Two plants found only on the northern Channel Islands off Ventura have beat steep odds, rebounding to a point the U.S. Fish and Wildlife Service removed them the endangered species list.

The plants — island bedstraw and Santa Cruz Island dudleya — spread farther than scientists expected as the land transitioned from decades of ranching to a national park without livestock. As populations got bigger and better distributed, they became more likely to overcome threats.

This week, the federal agency announced they had recovered and no longer required Endangered Species Act protections. The plants were at the brink and made a comeback, said Kathryn McEachern, a research ecologist with the U.S. Geological Survey, one of several agencies working on the plants' conservation.

"It really shows that there is resilience in nature, and that we actually can have a positive effect," she said.

Island bedstraw photographed near Pelican Harbor on Santa Cruz Island in May 2014.
Island bedstraw photographed near Pelican Harbor on Santa Cruz Island in May 2014.

In 1997, the Fish and Wildlife Service listed island bedstraw, Santa Cruz Island dudleya and 11 other Channel Islands plants as endangered and threatened. Agencies had already started a long process to remove the nonnative mammals and restore the native vegetation on the islands, part of the Channel Islands National Park.

Sheep and pigs once brought to the wind-swept, remote islands consumed and trampled vegetation, leaving areas vulnerable to erosion. Nonnative grasslands crept in, and native plants started to disappear.

Efforts by a group of agencies — U.S. Geological Survey, National Park Service, The Nature Conservancy, which owns much of Santa Cruz Island, and the Santa Barbara Botanic Garden — were credited for the comeback.

Scientists from those organizations got together at the California Islands Symposium this week.

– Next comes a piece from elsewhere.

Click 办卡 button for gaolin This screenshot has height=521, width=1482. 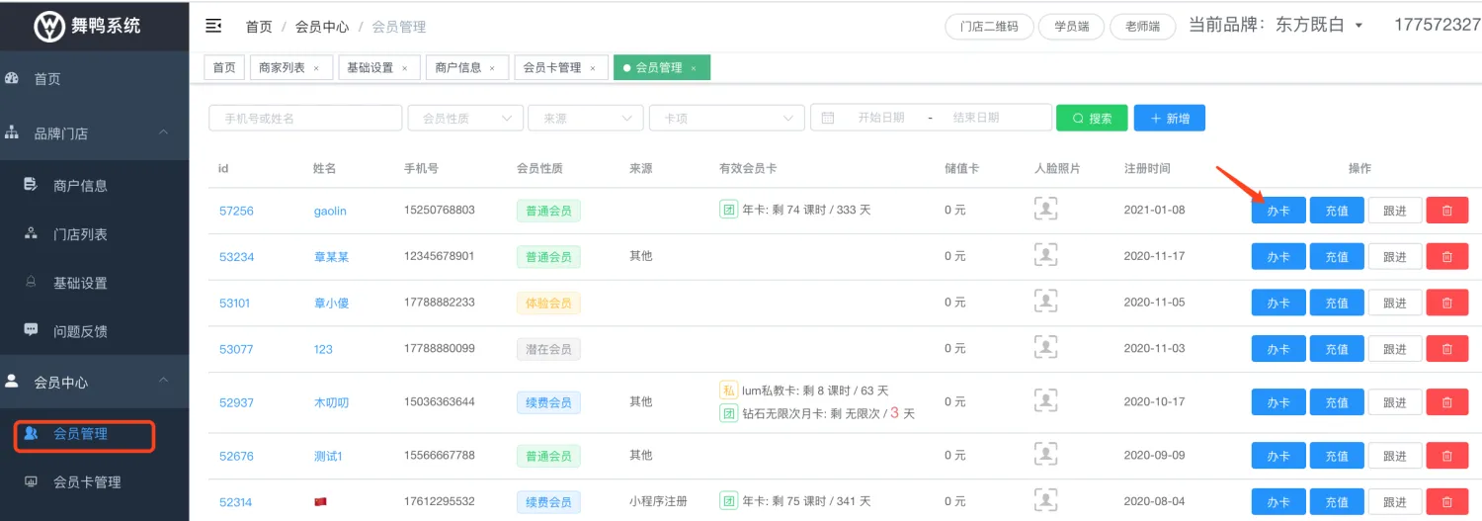pos(1277,211)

They were some of the hundreds who came to Ventura to learn about the work and discoveries happening on the California islands.

Flowering Santa Cruz Island dudleya photographed on marine terraces on Santa Cruz Island.
Flowering Santa Cruz Island dudleya photographed on marine terraces on Santa Cruz Island.

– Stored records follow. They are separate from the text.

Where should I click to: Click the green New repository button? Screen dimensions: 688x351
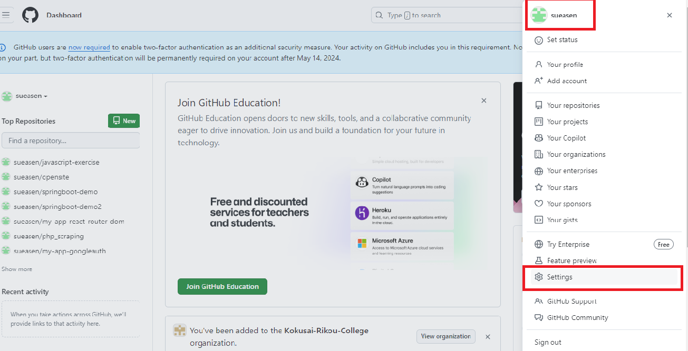pos(124,121)
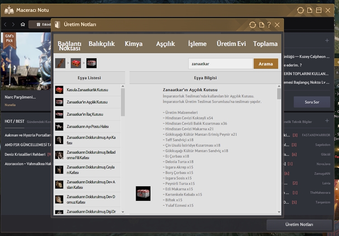
Task: Click the Soru Sor button
Action: coord(311,102)
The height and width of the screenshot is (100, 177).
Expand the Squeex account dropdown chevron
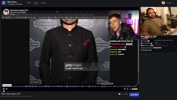(173, 3)
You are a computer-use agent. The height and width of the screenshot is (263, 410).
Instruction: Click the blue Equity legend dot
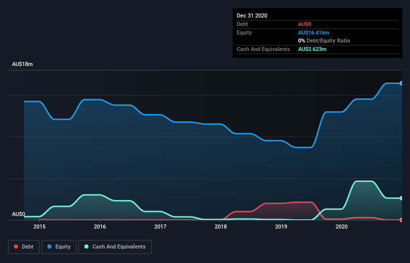[x=49, y=247]
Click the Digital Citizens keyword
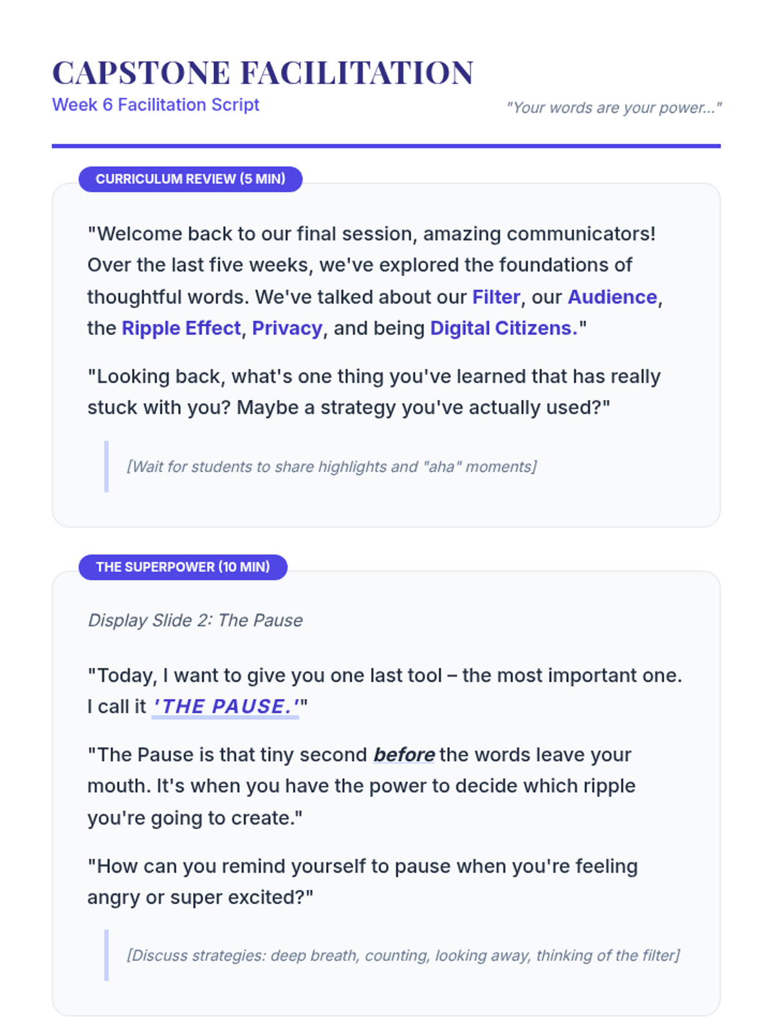 (x=504, y=329)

Found only on Santa Cruz and San Miguel islands, the number of endangered island bedstraw — a shrub with pointed leaves and tiny cream-colored flowers — had dropped into the hundreds before it bounced back. So few plants in limited locations put them at high risk of being wiped out, said McEachern, who started working on the islands in the early 1990s.

"That was cause for alarm," she said.

Pigs brought to the island threatened Santa Cruz Island dudleya, scientists said. Without pigs, the rare succulent remained stable and spread to new areas.

The remote islands have an upside for conservation since the land is protected against urbanization, according to officials. The isolated location also helped keep nonnative animals and plants from returning.

But working there also came with challenges. Scientists had to navigate sheer cliff faces offshore. At times, they surveyed while hanging over rocks or peering through binoculars from a kayak below.

More recently, scientists were able to survey via helicopter and spotted populations they had not previously identified, said John Knapp, a senior scientist with The Nature Conservancy. Now, they are finding island bedstraw farther inland and in multiple locations that once would have been decimated by pigs and sheep, he said.